Luck v Lusty EMS Pty Ltd [2008] QSC 146


Case Name:      Luck v Lusty EMS Pty Ltd [2008] QSC 146
Court:                 Brisbane Supreme Court
Judge:                 Byrne SJA
Hearing Date:  7 July 2008
Issue: 

Whether a party (in this case the Defendant Applicant) was entitled to have the Plaintiff undergo medical examination post compulsory conference – whether there is an implied constraint on such an examination because the Section 37 PIPA Certificate of Readiness was signed.

The legislation considered: Sections 25 (equivalent to Section 46(a) MAIA) and 37 (equivalent to Section 51B(6) of MAIA) of the Personal Injuries Proceedings Act 2002

Background Facts

The parties participated in an unsuccessful compulsory conference.

The Defendant Applicant sought to invoke Section 25 of PIPA (Section 46A MAIA) or else UCPR 429G.

The application was resisted on the basis that the Plaintiff’s obligation to submit to a Section 25 PIPA examination had ceased because the Defendant’s solicitors had signed a Certificate of Readiness as required by Section 37 of PIPA.

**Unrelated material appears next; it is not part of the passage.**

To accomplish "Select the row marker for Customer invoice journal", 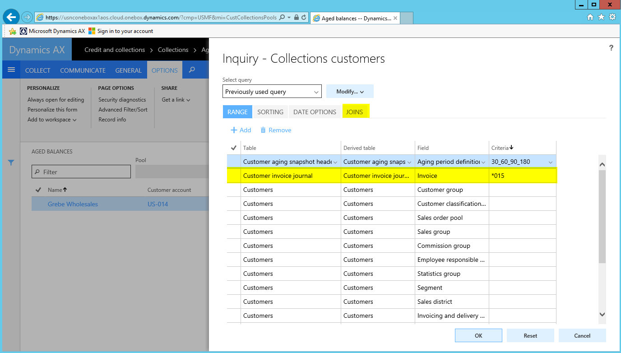I will 234,176.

Section 37(2)(c) of PIPA requires that the Certificate of Readiness state that “medical or other expert reports have been obtained from all the persons the party proposes to call as expert witnesses at the trial”.

His Honour weighed up:

  • On the one hand the argument that Section 37 implied the effect that once a Certificate of Readiness has been signed no order can be made for a medical examination pursuant to Section 25 PIPA request (or once a claim is litigated under Section UCPR 429G) as this would tend to ensure that decisions made by the parties about MFO’s at CC are informed. It would reduce a risk of prejudice through rejecting an offer that subsequently proved to be reasonable after further evidence had changed the completion of the case, and it would facilitate expedition of litigation because the issues would have been usually narrowed through the pre-trial procedure;
  • On the other hand such an interpretation could also perpetuate injustices because there might be an innocent but mistaken execution of a certificate of readiness for trial through a solicitors’ belated appreciation through Counsel’s advice or other sources that a particular type of specialist practitioner’s view should have been obtained or a doctor who has supplied a report might not be available to testify at court.

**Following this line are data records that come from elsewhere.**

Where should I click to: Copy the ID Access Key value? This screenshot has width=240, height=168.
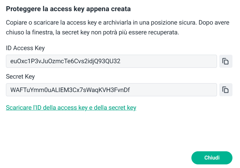(226, 61)
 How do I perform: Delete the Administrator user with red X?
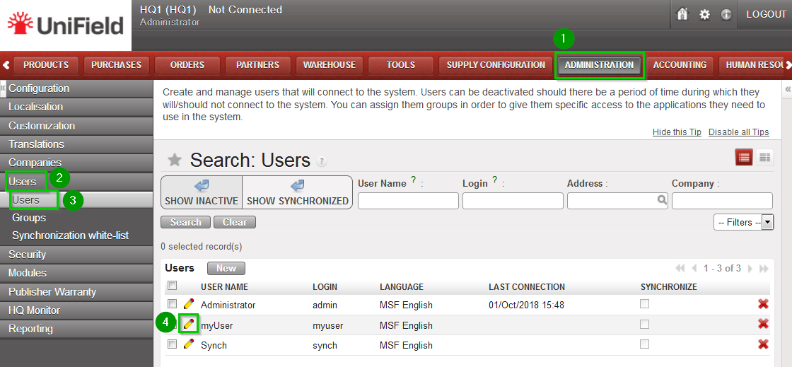coord(763,304)
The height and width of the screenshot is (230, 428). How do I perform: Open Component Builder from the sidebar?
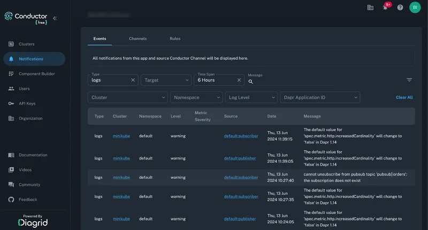point(36,74)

His Honour also noted the effect of Section 32(2) of PIPA in relation to the parties ongoing disclosure obligations and that if a party fails to disclose a document “...then the document cannot be used by the party in a subsequent court proceeding based on the claim.... unless the court orders otherwise”.

His Honour also noted that there was no express inhibition on information gathering after a Certificate of Readiness was signed.

As such His Honour ordered that the Claimant undergo a medical examination.

Practical significance of this claim

A Plaintiff (noting with satisfaction that in this case the Defendant was the successful applicant) can be required to undergo further medical examination in circumstances where a Certificate of Readiness has been signed, and a compulsory conference has failed.